First, many civic engagement funders choose for various reasons to fund efforts that are issue agnostic and focused on voting as a moral imperative. On the other hand, progressive issue funders view civic engagement as a strategy to advance peoples’ rights or protect the environment. The reality is that future partnerships between issue agnostic funders and progressive issue funders to build permanent civic engagement infrastructure will be critical.
Research clearly demonstrates that issue engagement is an important aspect of youth-focused civic engagement. Research also demonstrates that forming a social identity as a “voter” sustains participation over the long haul. Unfortunately, more right-leaning donors have aligned themselves against expanding the electorate and making it easier for people to vote.
The most effective donor collaborations should clarify differences about the meaning of civic participation: increasing voting rates, successful advocacy for specific public policy reforms or simply growing the civic capacity and leadership of young people in general.
Different donors will ultimately decide to prioritize different things; there is no reason why these activities can’t be aligned toward longer-term objectives.
Second, I believe that funding for youth-focused civic engagement efforts should be directed at the state level. Since the 2016 elections, youth and emerging leaders have been more engaged in actions directed toward the federal government. This engagement has filtered down into the states.
Justice Louis Brandeis said, “It is one of those happy incidents of the federal system that a single courageous state may, if its citizens choose, serve as a laboratory; and try novel social and economic experiments without risk to the rest of the country.” In states such as Arizona, Florida, New Mexico and Ohio, young people are the crucial ingredient to expand the electorate, particularly in communities of color. National organizations can be a powerful partner, but youth-focused institutions, embedded in local communities, require the bulk of direct funding support from donors and donor intermediaries.
Lastly, there is a sustainability problem in youth-focused civic engagement. Sometimes a flood of nonpartisan dollars flow in election years or during issue education campaigns, but consistent and reliable sources of funding are scarce.

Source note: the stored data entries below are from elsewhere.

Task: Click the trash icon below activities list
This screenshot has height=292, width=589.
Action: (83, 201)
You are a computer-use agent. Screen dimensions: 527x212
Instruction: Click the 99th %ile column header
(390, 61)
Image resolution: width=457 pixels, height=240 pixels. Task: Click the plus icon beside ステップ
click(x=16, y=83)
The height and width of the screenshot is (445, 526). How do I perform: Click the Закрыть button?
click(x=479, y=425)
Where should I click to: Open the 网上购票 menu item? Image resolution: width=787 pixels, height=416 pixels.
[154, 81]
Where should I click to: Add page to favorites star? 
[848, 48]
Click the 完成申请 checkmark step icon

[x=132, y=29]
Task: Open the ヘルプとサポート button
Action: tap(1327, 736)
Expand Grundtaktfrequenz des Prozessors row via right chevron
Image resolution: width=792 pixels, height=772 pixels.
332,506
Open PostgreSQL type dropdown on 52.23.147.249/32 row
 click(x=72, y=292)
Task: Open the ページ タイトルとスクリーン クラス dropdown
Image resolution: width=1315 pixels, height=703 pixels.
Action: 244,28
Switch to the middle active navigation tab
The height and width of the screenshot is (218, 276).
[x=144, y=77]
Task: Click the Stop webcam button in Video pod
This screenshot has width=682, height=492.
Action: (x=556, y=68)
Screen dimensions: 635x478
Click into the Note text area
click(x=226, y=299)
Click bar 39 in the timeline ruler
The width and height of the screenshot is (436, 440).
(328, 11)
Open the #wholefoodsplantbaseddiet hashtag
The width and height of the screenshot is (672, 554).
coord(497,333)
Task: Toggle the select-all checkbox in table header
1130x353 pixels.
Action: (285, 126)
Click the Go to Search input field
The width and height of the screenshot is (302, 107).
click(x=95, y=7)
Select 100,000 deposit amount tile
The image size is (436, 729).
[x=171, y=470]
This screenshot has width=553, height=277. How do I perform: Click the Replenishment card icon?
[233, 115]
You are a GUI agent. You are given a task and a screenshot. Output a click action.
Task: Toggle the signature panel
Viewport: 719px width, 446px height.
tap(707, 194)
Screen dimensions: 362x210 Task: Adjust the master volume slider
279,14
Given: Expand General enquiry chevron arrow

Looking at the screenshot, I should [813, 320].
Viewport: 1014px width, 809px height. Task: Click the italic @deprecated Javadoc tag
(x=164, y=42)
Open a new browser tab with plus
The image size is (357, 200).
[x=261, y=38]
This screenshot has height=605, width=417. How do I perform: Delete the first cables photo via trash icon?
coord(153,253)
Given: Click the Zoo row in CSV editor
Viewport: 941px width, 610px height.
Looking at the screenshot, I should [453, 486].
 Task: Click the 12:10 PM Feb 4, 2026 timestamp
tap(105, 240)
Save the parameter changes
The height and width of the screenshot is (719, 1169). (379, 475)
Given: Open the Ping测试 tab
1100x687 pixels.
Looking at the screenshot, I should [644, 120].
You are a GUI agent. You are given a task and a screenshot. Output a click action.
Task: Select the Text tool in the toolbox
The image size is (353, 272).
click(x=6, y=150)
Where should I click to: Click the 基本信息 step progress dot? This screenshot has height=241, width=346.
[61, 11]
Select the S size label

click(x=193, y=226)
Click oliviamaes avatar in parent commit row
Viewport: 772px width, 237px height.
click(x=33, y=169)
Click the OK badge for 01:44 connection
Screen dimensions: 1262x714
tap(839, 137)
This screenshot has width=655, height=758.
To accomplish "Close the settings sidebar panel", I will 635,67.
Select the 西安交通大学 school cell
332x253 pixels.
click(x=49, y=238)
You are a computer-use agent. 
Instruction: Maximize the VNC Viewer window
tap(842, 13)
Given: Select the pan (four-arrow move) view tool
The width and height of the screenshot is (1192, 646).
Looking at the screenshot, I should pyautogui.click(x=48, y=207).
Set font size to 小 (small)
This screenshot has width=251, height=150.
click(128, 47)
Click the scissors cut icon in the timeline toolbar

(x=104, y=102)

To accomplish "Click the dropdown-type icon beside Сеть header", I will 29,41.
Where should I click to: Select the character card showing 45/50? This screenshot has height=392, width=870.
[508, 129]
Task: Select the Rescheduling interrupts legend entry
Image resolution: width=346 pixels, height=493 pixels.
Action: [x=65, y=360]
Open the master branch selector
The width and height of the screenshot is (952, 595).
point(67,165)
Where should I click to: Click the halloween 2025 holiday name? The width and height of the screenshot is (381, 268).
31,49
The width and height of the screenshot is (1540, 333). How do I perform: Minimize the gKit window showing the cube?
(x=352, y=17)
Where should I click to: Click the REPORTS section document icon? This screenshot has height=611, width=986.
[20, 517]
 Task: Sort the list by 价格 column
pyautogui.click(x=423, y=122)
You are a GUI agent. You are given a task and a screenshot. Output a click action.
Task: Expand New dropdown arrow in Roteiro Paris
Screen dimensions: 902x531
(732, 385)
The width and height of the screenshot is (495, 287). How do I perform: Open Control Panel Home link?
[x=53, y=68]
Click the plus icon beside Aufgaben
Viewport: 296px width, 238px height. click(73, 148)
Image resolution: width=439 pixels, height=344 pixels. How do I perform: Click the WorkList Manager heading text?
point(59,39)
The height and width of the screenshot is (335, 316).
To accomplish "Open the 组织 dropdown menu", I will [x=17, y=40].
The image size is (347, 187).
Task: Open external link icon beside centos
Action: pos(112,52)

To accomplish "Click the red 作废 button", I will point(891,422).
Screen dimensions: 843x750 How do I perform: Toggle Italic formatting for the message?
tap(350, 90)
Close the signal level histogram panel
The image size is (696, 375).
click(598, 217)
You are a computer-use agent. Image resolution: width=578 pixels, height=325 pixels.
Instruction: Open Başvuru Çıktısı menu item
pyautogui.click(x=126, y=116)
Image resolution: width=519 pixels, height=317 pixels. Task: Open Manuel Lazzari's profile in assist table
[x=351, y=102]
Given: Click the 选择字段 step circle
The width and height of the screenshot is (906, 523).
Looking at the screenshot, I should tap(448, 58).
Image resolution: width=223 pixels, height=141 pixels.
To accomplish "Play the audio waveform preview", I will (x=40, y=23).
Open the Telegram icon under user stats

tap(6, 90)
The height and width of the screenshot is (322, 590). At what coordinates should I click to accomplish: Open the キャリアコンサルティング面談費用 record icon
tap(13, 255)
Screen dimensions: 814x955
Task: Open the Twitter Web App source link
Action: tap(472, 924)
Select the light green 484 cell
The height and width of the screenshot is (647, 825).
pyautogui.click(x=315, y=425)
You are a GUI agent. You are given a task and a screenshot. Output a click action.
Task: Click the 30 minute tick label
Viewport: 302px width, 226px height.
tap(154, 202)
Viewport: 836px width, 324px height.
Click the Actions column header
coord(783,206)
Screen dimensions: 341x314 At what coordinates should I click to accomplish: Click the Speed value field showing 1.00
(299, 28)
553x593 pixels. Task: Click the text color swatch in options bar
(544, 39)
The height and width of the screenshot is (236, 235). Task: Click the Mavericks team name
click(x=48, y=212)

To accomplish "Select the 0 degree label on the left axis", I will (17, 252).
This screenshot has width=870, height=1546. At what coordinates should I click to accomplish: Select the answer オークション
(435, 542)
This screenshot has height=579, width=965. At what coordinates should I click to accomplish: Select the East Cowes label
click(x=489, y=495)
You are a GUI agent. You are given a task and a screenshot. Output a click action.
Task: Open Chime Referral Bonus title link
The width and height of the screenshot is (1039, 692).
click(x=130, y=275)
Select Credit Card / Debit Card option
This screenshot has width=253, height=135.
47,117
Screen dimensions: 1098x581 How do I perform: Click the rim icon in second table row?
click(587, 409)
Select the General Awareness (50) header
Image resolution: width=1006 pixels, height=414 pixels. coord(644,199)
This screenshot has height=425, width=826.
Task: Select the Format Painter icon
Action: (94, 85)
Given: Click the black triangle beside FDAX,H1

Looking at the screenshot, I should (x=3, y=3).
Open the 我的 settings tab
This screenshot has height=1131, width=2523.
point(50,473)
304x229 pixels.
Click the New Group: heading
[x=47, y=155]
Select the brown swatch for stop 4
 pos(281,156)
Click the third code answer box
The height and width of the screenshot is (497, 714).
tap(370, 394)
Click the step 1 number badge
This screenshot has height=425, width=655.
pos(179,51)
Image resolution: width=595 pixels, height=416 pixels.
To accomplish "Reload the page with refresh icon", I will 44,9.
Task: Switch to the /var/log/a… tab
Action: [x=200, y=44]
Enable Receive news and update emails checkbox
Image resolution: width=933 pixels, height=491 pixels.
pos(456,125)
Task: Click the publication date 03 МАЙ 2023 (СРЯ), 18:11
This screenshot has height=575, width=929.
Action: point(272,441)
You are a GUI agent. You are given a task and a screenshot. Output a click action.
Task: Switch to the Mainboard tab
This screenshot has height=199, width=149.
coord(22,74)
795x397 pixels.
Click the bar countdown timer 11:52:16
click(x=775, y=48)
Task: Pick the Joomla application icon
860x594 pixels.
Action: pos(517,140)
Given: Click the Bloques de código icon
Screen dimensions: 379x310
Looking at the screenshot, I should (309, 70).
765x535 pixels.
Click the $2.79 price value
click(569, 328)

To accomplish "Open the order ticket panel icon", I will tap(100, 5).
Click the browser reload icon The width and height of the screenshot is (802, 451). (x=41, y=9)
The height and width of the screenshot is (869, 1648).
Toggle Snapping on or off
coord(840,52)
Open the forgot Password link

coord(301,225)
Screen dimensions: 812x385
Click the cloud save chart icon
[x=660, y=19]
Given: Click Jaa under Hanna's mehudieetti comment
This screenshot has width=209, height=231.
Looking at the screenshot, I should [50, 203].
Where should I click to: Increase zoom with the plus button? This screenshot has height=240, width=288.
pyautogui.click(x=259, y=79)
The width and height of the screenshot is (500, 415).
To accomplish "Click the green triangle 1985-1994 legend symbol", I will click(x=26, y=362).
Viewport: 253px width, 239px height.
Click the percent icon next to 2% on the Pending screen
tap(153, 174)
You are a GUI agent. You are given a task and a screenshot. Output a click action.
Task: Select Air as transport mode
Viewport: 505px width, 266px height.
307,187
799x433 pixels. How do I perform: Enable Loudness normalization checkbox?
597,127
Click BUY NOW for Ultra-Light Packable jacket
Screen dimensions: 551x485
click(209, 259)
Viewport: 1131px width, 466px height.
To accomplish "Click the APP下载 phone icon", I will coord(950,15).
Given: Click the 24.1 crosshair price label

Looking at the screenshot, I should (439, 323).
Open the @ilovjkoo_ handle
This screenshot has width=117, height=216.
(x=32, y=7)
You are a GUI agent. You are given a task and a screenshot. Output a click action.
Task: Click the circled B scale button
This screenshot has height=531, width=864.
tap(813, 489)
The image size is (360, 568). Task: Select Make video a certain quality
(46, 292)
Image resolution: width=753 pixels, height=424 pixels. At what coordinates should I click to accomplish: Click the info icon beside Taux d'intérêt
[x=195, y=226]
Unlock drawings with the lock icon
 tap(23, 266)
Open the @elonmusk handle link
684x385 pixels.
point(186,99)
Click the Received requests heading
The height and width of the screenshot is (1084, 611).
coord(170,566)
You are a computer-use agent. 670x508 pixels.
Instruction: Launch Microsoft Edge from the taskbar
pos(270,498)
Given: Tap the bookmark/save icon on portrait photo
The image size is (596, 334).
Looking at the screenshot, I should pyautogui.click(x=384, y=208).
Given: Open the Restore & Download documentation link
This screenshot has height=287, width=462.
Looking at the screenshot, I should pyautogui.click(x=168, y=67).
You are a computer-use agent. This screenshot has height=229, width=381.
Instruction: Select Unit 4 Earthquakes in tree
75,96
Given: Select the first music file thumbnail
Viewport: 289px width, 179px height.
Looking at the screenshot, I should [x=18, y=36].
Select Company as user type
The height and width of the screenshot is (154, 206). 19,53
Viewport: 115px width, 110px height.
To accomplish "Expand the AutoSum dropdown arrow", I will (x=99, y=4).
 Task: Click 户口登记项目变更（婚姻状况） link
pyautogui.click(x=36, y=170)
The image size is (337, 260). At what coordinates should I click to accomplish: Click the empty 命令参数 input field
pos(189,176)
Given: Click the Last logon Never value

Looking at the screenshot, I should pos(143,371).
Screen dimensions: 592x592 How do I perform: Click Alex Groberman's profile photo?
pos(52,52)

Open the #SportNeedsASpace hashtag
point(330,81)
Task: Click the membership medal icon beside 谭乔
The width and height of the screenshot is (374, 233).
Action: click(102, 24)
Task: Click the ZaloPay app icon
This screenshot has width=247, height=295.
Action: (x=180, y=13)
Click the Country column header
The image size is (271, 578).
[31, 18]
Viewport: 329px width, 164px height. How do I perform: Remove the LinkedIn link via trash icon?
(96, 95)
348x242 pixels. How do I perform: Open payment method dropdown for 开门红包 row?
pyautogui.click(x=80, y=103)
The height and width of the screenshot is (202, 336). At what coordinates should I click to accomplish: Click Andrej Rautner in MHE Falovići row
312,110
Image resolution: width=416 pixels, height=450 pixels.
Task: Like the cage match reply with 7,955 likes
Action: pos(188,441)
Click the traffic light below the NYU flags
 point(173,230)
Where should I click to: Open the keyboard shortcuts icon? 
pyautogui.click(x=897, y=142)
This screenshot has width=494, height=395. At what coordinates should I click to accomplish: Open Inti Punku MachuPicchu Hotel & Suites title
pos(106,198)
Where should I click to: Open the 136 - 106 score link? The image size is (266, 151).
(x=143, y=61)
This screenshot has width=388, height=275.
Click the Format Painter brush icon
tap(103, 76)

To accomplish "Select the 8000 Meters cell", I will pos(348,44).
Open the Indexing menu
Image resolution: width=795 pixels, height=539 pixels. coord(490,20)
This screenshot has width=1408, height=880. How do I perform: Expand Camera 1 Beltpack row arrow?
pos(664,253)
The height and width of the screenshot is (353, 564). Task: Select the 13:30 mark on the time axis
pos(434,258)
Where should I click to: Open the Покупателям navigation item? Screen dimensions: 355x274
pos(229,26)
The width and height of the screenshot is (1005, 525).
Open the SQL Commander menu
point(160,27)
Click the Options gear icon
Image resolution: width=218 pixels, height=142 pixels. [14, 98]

Donors need to put greater emphasis on leadership sustainability and development. This funding must focus on investing in deep leadership development for sustainable programs for individuals and organizations. Long-term leadership development and capacity-building are vital to the success of youth-focused civic engagement programming.
The area where modest foundation investments can have the biggest impact is in supporting cohort-based skills training, networking and paid civic engagement fellowships or internships for young people in vulnerable communities. A breakthrough increase in civic participation without concurrent improvement in financial support and opportunities for career advancement to support young people in financially unstable situations is unsustainable.
Building the capacity of youth civic engagement for long-term change
A pool of resources is necessary to equip youth-focused civic engagement organizations with the tools, technology and strategy development they need to convert tens of millions of potential young civic leaders into active voices for democratic change.
After the school shooting in Parkland and student-led mobilizations in response, there is a need for more collaborative funding approaches to ensure that student-led protests lead to lasting change. The bridge is youth-focused civic participation.
Austin Belali is director of the Youth Engagement Fund.